Exercise brief »
Leave the pictures out and transcribe every record exactly.

[Pixel coordinate grounding data]

..........

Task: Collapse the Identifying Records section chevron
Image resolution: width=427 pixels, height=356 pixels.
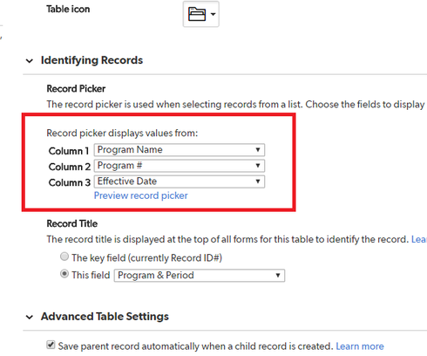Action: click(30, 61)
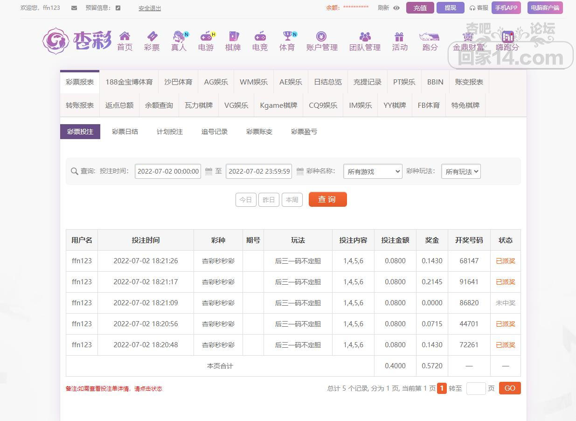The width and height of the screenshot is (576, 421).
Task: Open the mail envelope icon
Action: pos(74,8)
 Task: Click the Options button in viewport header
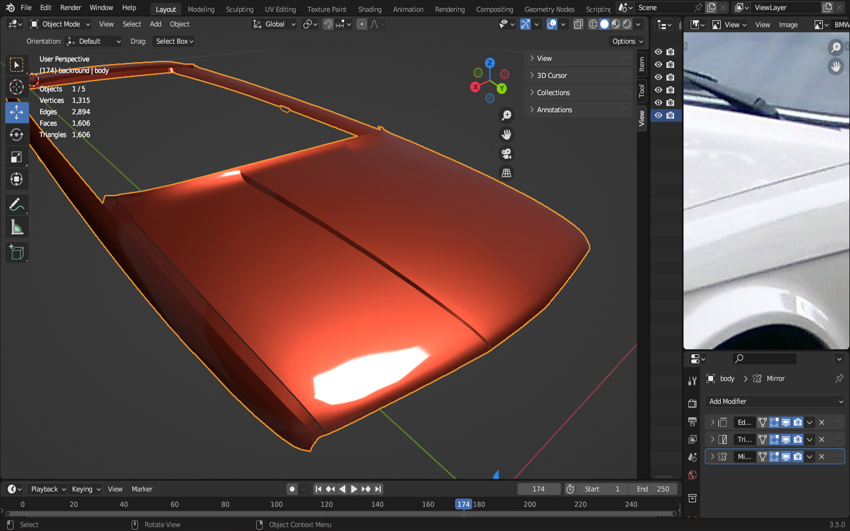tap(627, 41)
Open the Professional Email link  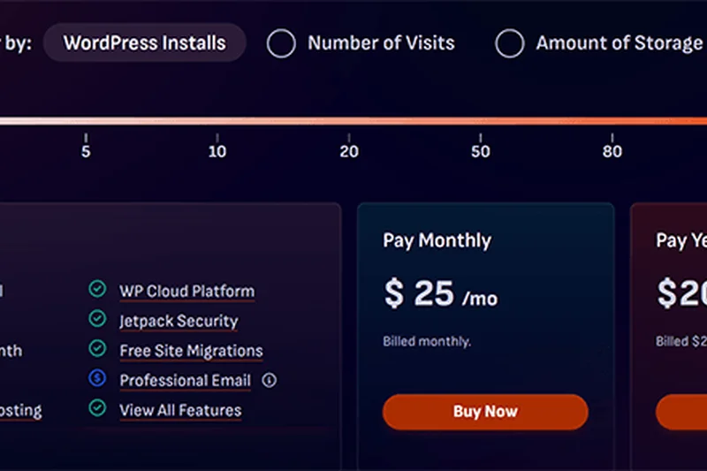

..........

Reply to the exercise »
Task: Collapse the Identifying Records section chevron
Image resolution: width=427 pixels, height=356 pixels.
Action: click(30, 61)
The width and height of the screenshot is (576, 421).
Task: Open the mail envelope icon
Action: pos(74,8)
 Task: Click the Options button in viewport header
tap(627, 41)
Open the Professional Email link  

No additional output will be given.